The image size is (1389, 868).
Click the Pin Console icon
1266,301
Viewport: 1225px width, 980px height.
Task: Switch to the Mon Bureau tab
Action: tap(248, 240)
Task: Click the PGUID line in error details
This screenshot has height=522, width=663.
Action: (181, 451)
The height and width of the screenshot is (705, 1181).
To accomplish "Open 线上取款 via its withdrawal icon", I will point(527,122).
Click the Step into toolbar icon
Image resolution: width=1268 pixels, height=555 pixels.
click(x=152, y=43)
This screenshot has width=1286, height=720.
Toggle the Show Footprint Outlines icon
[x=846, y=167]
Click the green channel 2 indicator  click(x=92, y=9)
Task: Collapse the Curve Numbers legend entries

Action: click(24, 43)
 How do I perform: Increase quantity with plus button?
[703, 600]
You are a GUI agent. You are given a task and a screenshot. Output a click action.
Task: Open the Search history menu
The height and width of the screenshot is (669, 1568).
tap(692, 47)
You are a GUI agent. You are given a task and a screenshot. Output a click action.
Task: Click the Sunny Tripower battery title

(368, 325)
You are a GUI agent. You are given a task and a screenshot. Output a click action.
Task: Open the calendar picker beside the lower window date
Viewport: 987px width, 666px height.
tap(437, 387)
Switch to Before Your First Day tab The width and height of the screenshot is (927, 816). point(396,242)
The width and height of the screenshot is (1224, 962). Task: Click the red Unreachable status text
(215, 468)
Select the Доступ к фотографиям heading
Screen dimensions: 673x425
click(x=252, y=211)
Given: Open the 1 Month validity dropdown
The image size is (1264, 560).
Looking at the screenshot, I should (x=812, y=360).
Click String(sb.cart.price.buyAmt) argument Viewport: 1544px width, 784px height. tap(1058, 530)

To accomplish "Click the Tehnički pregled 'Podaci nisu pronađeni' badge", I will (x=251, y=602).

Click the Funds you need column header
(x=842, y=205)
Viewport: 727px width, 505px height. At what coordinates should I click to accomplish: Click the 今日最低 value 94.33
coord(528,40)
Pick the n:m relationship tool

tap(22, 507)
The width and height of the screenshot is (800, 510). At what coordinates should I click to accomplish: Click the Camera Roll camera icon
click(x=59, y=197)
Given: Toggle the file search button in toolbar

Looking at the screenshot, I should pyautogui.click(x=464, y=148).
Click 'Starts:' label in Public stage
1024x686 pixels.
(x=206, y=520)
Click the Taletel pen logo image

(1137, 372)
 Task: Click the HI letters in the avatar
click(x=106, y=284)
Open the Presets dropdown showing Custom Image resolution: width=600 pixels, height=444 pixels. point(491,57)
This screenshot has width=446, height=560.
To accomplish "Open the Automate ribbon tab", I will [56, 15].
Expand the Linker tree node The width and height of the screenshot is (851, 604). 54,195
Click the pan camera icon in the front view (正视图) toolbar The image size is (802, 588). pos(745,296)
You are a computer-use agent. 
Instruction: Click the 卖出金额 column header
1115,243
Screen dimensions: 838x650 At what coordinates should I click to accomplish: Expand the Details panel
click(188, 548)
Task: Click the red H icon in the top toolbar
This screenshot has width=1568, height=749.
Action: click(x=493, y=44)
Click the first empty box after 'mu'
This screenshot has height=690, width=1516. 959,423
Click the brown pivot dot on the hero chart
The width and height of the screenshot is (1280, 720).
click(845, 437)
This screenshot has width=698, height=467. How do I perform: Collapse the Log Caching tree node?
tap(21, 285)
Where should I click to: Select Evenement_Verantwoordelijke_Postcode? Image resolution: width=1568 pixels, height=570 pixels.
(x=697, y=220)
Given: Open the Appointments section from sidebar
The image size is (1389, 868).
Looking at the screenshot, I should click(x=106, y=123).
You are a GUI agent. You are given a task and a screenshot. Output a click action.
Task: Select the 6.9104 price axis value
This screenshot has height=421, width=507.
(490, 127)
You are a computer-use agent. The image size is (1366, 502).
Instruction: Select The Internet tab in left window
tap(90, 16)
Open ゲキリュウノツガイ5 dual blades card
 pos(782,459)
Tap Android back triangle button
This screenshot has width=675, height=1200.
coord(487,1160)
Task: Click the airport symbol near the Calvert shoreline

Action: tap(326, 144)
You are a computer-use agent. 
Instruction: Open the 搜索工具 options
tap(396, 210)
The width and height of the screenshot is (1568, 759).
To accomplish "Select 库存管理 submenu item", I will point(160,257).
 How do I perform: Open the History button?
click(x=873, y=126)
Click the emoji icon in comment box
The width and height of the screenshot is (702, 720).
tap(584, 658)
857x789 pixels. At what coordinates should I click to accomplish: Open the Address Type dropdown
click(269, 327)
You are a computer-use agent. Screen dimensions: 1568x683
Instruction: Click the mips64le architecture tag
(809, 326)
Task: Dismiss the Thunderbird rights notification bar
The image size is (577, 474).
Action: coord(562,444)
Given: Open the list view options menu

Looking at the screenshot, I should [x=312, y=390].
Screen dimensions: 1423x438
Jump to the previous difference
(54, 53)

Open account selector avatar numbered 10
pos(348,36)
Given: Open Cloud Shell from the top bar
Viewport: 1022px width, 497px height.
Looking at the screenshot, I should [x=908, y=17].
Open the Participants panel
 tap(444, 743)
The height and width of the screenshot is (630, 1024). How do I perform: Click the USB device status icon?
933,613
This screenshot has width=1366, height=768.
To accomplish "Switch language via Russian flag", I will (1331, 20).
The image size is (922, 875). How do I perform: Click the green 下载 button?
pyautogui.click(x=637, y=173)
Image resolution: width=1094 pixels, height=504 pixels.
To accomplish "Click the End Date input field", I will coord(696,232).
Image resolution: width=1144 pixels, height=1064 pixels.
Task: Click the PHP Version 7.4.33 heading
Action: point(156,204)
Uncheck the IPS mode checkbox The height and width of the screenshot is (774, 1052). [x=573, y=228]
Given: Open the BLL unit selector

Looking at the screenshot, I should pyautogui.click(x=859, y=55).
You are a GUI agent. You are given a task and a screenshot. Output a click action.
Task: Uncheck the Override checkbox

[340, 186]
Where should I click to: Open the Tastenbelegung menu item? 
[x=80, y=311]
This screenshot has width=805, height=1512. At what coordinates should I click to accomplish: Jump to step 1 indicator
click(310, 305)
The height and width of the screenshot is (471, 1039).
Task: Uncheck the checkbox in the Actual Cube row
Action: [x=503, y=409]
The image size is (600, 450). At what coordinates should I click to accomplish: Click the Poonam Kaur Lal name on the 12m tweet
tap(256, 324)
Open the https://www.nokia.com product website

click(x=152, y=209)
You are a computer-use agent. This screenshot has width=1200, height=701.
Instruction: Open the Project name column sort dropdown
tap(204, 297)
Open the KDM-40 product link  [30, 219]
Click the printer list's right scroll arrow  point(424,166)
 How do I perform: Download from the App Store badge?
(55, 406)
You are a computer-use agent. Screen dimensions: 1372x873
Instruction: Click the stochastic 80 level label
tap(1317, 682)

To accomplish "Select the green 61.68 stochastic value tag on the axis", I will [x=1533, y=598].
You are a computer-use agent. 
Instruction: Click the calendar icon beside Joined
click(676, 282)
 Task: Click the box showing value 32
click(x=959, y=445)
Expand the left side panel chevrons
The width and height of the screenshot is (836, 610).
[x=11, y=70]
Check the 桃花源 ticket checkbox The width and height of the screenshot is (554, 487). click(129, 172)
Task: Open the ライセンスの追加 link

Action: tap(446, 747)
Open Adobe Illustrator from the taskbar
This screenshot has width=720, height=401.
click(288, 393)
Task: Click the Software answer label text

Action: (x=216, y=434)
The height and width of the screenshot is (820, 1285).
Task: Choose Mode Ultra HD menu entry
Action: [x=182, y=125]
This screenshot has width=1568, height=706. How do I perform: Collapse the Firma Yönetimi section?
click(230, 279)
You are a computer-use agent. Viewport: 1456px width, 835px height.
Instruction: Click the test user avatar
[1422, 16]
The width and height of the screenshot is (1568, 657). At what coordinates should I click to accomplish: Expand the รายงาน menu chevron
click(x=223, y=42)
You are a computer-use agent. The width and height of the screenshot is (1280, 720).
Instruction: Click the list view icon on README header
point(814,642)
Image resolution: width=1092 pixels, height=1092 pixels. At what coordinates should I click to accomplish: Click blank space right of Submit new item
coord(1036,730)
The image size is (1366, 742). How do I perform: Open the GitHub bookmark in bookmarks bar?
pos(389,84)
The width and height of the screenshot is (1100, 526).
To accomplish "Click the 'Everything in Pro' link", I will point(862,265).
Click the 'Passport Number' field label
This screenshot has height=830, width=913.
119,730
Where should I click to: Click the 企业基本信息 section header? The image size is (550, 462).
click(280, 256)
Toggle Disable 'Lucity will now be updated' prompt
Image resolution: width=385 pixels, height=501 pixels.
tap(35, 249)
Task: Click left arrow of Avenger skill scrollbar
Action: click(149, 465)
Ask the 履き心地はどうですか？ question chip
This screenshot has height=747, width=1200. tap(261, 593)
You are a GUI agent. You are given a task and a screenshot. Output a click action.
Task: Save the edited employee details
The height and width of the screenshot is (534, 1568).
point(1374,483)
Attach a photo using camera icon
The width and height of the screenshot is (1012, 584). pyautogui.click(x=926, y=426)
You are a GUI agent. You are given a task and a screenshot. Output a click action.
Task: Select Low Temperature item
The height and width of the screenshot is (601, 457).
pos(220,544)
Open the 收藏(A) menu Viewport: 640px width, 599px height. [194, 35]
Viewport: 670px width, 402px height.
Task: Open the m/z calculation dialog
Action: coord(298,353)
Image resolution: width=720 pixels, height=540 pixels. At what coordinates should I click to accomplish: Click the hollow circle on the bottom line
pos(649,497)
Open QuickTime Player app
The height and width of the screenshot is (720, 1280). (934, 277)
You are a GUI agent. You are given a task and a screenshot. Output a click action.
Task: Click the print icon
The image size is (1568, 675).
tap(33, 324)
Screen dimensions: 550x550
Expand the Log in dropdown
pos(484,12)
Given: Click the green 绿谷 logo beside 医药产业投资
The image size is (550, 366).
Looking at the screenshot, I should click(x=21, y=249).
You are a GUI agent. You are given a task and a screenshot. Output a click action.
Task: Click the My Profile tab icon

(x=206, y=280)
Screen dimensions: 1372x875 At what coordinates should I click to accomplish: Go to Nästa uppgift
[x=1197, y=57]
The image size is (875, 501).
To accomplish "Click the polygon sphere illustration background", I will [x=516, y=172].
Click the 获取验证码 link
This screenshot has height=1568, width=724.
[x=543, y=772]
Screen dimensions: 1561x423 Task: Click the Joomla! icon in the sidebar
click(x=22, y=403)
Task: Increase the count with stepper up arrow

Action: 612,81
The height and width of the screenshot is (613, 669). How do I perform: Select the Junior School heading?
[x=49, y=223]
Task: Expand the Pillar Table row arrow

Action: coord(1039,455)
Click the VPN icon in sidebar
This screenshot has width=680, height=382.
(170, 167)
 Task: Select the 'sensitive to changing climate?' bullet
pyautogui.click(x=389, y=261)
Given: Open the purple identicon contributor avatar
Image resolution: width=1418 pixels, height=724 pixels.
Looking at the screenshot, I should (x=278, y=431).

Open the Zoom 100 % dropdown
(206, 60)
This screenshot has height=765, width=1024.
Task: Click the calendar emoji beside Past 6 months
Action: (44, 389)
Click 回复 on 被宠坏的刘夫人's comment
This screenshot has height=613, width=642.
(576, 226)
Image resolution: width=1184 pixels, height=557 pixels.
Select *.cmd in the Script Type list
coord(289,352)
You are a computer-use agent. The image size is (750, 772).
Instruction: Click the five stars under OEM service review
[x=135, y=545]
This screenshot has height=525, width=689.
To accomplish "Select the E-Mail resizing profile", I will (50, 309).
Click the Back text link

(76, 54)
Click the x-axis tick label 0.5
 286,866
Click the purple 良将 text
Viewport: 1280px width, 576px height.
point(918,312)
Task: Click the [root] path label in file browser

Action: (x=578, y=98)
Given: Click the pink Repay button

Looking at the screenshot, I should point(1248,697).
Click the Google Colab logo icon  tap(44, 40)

----------

**WORK REQUEST**
Looking at the entries above, can you reproduce exactly the lines from the one that holds "The width and height of the screenshot is (702, 720)." through the one that holds "Given: Open Cloud Shell from the top bar", and only those?

**ANSWER**
The width and height of the screenshot is (702, 720).
tap(584, 658)
857x789 pixels. At what coordinates should I click to accomplish: Open the Address Type dropdown
click(269, 327)
You are a computer-use agent. Screen dimensions: 1568x683
Instruction: Click the mips64le architecture tag
(809, 326)
Task: Dismiss the Thunderbird rights notification bar
The image size is (577, 474).
Action: coord(562,444)
Given: Open the list view options menu

Looking at the screenshot, I should [x=312, y=390].
Screen dimensions: 1423x438
Jump to the previous difference
(54, 53)

Open account selector avatar numbered 10
pos(348,36)
Given: Open Cloud Shell from the top bar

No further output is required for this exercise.